I thought the wood was properly seasoned, but now I'm worried about glueing them up. Is the sap an issue? Can I epoxy the boards together (on edge) without concern or should I wait some more?

Thanks, Dave

[ 01-06-2005, 03:01 PM: Message edited by: dmede ]

Bob Smalser
01-06-2005, 07:28 PM
Sounds like it's not dry enough yet for epoxy to me (<11%).

If I were in a hurry, I'd cook a sample for a moisture content test before proceeding.

dmede
01-06-2005, 07:54 PM
So this is a sign that it is still wet then? Wish I had enough to cut a sample for an oven moisture test, but I only have end wood to spare which is probably not the best indicator right?

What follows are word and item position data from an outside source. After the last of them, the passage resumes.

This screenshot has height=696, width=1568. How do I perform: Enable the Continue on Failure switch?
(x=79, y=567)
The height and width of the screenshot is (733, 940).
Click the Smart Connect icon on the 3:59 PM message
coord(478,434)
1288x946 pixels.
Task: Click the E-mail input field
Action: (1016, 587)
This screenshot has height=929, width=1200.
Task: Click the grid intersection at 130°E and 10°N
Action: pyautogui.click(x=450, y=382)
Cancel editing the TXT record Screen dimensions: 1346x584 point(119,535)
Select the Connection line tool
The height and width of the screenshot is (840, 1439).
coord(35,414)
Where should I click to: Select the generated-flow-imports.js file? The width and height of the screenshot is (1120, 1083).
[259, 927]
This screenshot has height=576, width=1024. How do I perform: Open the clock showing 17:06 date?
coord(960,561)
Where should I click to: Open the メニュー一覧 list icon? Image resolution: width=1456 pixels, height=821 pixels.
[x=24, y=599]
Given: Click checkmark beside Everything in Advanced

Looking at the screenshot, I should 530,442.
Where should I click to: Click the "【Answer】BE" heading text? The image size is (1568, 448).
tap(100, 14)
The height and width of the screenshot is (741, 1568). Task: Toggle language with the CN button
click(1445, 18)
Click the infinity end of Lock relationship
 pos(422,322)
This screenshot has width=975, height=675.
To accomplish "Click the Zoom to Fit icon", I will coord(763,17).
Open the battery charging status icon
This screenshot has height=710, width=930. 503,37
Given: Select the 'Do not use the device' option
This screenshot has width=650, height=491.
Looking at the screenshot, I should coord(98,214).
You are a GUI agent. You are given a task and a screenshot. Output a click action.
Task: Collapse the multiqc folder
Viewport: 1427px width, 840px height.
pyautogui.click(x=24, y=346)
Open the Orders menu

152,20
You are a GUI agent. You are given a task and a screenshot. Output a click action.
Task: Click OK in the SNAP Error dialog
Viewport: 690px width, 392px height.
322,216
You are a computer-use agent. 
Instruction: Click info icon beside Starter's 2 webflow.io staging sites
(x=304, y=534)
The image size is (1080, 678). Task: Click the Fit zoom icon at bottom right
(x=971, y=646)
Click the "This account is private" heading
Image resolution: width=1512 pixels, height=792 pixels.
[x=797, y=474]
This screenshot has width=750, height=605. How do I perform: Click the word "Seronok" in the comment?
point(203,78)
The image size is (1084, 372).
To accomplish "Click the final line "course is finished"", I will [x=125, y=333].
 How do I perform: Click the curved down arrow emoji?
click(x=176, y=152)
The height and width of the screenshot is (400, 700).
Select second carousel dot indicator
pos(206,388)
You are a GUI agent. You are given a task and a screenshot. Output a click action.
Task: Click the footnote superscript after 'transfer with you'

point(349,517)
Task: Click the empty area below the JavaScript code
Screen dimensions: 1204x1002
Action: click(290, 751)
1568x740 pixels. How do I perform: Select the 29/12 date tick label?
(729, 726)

Just in case, what is the oven test procedure?

Bob Smalser
01-06-2005, 08:00 PM
A cutoff is better than nothing. Port Orford is denser than Western Red and dries slower. Stock milled late in the summer and stickered in a place with no air flow like your garage might not be ready for epoxy.

Weigh the cutoff, dry it overnight in an oven on its lowest setting and weigh it again....the difference between the wet weight and the final weight after it stops losing any weight times 100 is the % moisture content.

I use the largest hunk that will register on my powder scale.

[ 01-06-2005, 08:33 PM: Message edited by: Bob Smalser ]

dmede
01-07-2005, 01:15 PM
thanks bob. I'll give it a try. I dont have a small scale though. Can I just get a cheap kitchen scale and use that?